I have a set of treatment estimates from randomized trials that I’m trying to better model. All of the interventions, each belonging to one of several broad intervention categories, attempted to improve student attendance, with vary degrees of success. Each of the treatment estimates comes from a Poisson regression run in R, with the resulting (untransformed) estimates and covariance passed in as data to Stan. What I’m also trying to do, and what I suspect I might have done poorly, is to expand my Stan model so that it also takes in the mean absence rate from the control group in each trial (along with another covariance matrix for this). As various people have pointed out, if the control mean in an RCT is correlated with the treatment effect, and you build this into your model, maybe you can get better inference on the estimated true treatment effects and estimated true heterogeneity in effects.

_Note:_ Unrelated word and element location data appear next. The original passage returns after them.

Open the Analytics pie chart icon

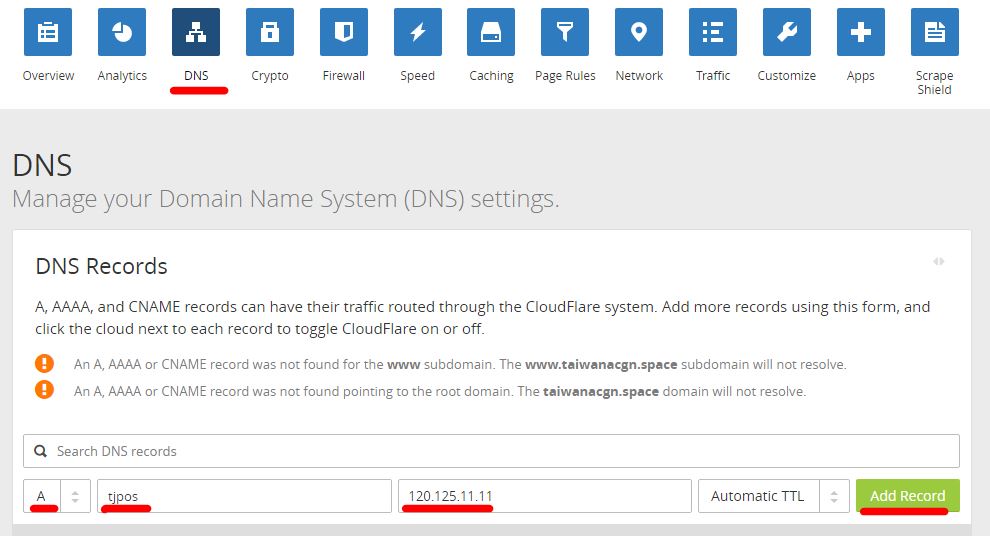122,33
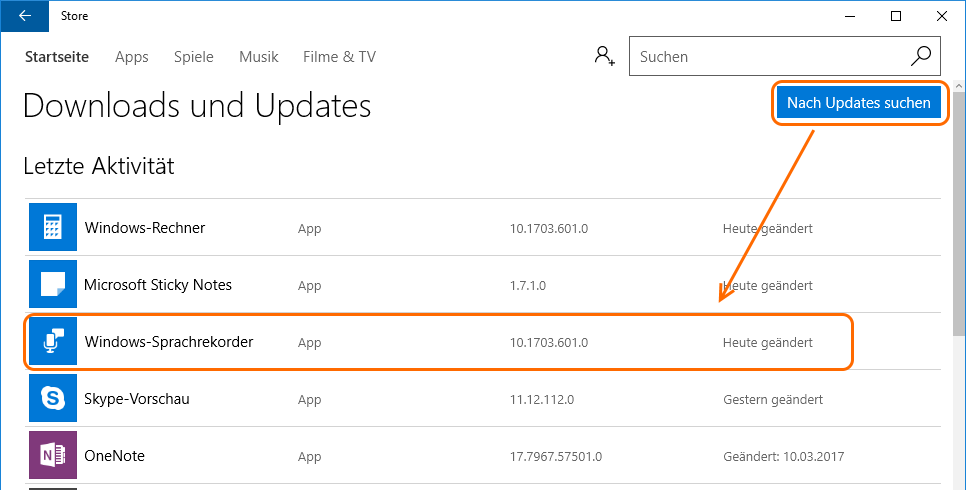Type in the Suchen search field
The width and height of the screenshot is (966, 490).
770,57
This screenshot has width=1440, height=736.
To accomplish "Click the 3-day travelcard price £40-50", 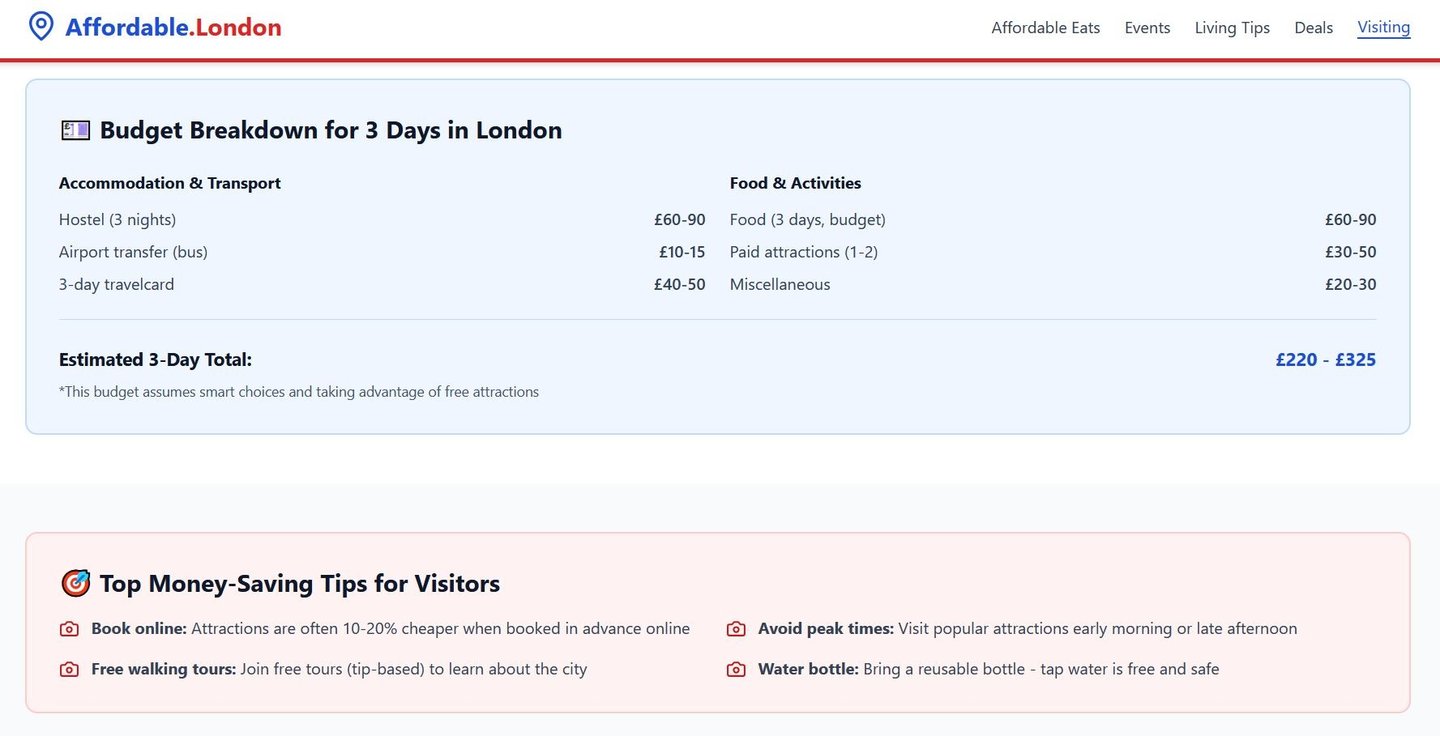I will (x=679, y=285).
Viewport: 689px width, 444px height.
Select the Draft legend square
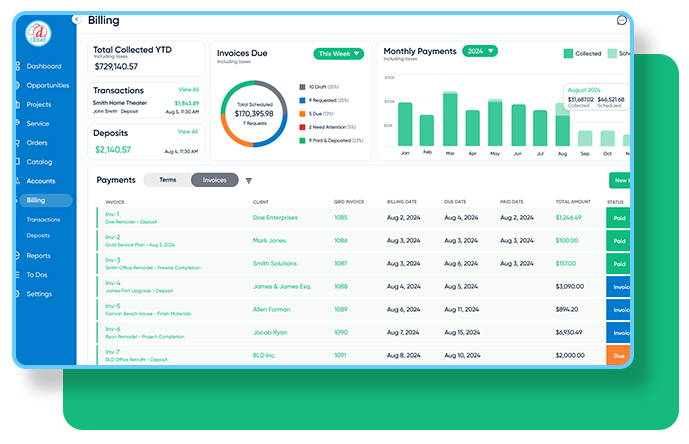[302, 87]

One complicating factor is that many of the trials had more than one treatment arm and a single control arm. In which case there is of course only one control mean absence rate for that trial’s set of treatment estimates. So I try to have one lambda – what I call the true mean absence rate parameter – for each trial be correlated with a set of thetas – what I call the true treatment effect parameters for the treatment estimates. I also (believe) I set up the model to estimate just a single correlation between each lambda and set of thetas across all trials, along with a single mean and variance for all the lambdas. Whereas I allow the mean and variation in the thetas to depend on the intervention type.
This model compiles and samples – but the sampling is poor. I run 4 chains with 8000 iterations. There were 22 divergent transitions, which doesn’t seem too terrible. But I also get warnings about ~16000 transitions exceeding max treedepth, 1 chain with low BFMI, that the largest R-hat was NA, and that ESS was too low. This seems like just about every warning that Stan throws.
I’m wondering if I wrote this model poorly, especially the arrays YY, MU, and D, as referenced in the multi_normal() function where I iterate through the contents of YY, MU, and D.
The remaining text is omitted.